In the not-so-distant future, a city full of autonomous cars may have to weather a snowstorm.
It’s a scenario that’s not unusual to places like Madison, but it presents a unique challenge for automated vehicles that may rely on tools like cameras or lidar to see where they’re going. Heavy snowstorms can be challenging for drivers; for automated vehicles, they could prove crippling as visibility drops or precipitation obscures their sensing devices.

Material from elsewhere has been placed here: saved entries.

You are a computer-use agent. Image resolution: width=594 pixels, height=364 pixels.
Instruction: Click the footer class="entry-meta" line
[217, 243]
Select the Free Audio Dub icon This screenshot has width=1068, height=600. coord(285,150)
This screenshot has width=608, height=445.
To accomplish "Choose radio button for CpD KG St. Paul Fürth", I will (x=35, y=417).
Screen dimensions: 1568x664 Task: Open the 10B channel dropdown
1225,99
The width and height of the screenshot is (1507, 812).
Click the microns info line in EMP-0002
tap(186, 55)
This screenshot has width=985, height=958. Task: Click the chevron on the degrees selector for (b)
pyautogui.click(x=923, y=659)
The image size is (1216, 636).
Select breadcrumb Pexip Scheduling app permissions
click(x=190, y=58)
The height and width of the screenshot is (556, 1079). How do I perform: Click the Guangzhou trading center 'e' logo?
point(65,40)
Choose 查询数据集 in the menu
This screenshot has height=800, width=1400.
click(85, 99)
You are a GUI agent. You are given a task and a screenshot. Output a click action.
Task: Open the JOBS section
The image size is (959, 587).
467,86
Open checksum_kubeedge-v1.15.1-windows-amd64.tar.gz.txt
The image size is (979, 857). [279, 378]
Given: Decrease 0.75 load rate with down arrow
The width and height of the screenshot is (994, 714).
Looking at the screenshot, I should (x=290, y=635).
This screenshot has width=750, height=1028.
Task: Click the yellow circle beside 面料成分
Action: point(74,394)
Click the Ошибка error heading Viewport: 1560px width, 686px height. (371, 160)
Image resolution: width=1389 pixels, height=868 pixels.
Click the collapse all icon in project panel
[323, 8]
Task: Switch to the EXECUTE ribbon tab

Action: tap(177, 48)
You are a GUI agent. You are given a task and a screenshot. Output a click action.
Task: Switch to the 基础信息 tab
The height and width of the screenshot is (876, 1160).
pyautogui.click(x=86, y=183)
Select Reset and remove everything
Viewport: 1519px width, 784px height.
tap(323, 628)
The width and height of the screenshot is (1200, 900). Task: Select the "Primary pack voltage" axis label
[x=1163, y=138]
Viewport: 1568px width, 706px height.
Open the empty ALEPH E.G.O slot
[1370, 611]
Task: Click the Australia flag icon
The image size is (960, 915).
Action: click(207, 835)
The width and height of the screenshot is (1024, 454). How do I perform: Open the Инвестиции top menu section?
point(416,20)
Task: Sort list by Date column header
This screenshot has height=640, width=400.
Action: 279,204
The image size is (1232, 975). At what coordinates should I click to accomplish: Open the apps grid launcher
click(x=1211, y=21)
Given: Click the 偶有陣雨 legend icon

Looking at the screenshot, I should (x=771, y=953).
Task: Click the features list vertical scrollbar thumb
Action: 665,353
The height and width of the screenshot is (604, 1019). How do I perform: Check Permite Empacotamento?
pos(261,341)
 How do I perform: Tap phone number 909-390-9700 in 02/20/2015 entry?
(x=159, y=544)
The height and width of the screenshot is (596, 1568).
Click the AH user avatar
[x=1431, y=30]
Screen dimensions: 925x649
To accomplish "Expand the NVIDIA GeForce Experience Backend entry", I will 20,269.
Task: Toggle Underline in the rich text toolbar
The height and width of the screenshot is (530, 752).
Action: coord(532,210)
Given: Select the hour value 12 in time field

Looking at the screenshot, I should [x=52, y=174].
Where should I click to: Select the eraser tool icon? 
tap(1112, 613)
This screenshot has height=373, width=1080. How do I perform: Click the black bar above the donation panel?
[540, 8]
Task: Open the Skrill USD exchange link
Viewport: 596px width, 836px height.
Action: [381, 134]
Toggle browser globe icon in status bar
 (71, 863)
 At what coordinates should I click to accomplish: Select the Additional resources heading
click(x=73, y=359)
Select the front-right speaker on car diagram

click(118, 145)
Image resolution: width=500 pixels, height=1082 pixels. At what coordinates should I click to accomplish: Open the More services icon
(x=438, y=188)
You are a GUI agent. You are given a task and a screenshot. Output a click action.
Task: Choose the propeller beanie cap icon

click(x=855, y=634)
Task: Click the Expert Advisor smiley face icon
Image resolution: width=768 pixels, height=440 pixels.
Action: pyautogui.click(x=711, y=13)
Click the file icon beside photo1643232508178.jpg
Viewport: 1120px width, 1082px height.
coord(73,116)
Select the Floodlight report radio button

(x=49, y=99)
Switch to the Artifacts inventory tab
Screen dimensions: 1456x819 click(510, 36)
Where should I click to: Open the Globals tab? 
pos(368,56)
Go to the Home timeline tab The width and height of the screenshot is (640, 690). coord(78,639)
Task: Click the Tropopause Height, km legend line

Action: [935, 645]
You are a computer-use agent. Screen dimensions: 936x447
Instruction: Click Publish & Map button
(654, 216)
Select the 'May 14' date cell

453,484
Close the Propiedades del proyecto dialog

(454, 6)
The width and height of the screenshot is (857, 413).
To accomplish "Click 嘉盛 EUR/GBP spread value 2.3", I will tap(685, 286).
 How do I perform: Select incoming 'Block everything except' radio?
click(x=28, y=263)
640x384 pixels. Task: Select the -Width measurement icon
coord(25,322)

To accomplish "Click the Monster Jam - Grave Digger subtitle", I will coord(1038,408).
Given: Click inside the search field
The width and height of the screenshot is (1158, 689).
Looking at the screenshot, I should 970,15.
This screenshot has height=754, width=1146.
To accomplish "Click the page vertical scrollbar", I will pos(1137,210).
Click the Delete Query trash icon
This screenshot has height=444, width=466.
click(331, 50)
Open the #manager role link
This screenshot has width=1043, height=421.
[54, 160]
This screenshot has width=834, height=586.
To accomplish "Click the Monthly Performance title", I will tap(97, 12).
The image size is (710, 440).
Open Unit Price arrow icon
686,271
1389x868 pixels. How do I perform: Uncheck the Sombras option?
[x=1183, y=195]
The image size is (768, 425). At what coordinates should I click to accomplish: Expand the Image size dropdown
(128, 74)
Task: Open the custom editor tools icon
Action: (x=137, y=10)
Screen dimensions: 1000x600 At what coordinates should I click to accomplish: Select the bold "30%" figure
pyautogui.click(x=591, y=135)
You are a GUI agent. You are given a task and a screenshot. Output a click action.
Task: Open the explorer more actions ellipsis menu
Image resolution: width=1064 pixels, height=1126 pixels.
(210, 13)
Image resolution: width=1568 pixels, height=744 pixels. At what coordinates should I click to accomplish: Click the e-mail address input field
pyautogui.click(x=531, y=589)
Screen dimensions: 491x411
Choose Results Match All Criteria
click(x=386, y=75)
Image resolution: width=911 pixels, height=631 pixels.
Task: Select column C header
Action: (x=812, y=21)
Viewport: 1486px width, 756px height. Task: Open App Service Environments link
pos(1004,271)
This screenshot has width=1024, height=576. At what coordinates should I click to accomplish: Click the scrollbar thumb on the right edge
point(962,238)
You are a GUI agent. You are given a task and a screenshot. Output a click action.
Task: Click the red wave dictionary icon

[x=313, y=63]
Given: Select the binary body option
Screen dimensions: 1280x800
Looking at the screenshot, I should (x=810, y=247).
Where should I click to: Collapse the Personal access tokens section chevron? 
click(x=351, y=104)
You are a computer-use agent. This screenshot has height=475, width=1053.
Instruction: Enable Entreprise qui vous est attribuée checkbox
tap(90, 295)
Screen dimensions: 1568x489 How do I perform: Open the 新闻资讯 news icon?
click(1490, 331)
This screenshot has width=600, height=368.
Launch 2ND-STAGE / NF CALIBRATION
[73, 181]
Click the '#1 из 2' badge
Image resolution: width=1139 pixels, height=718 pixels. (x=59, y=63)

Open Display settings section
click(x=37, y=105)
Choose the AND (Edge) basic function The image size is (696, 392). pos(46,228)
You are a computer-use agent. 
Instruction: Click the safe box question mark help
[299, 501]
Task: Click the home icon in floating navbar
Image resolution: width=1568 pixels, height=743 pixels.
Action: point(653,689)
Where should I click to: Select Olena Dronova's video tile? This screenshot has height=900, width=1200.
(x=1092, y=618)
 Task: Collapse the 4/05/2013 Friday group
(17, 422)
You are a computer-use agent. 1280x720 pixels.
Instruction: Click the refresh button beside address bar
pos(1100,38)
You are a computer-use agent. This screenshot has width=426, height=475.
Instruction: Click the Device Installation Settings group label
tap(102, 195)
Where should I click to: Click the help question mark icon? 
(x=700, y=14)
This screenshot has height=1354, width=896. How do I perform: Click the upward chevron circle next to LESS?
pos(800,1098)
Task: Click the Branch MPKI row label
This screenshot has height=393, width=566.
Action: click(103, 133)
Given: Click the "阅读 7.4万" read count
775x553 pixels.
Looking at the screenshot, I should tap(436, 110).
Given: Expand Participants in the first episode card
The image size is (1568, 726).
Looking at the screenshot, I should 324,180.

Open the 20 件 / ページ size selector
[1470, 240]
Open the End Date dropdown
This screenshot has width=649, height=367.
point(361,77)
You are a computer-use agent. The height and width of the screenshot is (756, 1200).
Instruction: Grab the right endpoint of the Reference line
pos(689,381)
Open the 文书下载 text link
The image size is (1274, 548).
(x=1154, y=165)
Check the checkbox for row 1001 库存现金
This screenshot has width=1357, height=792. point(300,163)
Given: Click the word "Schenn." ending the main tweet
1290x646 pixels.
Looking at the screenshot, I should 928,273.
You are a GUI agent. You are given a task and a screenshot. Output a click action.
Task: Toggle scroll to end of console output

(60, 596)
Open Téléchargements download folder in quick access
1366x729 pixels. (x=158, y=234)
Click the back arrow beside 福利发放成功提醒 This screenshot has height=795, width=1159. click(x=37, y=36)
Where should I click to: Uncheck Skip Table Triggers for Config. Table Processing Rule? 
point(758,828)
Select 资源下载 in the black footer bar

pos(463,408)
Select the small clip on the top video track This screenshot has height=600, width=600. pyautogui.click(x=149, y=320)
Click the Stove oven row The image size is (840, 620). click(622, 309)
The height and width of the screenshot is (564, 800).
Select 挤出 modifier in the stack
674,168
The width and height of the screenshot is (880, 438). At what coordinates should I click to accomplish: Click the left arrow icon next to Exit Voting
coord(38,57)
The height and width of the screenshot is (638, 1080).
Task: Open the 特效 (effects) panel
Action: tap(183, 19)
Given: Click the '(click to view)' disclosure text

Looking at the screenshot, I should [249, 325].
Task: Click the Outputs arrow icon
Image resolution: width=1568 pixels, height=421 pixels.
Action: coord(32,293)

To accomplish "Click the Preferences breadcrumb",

Bin Ran, the Vilas Distinguished Achievement Professor in civil and environmental engineering at UW-Madison, is leading a years-long research effort to better understand how to “train” autonomous vehicles to navigate difficult road conditions. To aid their research, he and his students are using CARLA, an open-source simulator that allows them to create and study customized AV driving scenarios.
Bin Ran
“With snow, you can’t see your lane, and that can make it very difficult for autonomous cars to navigate,” Ran says. “Even with our current autonomous cars, drivers can still take over and drive in poor conditions. But in the future, if all cars are fully autonomous and there are situations where the cars can’t understand what’s going on, the cars would have to stop. Imagine that happening in a big city. It would be a disaster.”
Ran works with UW-Madison’s Traffic Operations and Safety Laboratory and has been overseeing the CARLA project since summer 2019. The research team uses CARLA to input parameters to set conditions and simulate how an autonomous car might behave in certain circumstances. The project has, thus far, focused on two big challenges for autonomous vehicles—navigating in difficult weather conditions such as snowstorms or rainstorms, and navigating through construction zones.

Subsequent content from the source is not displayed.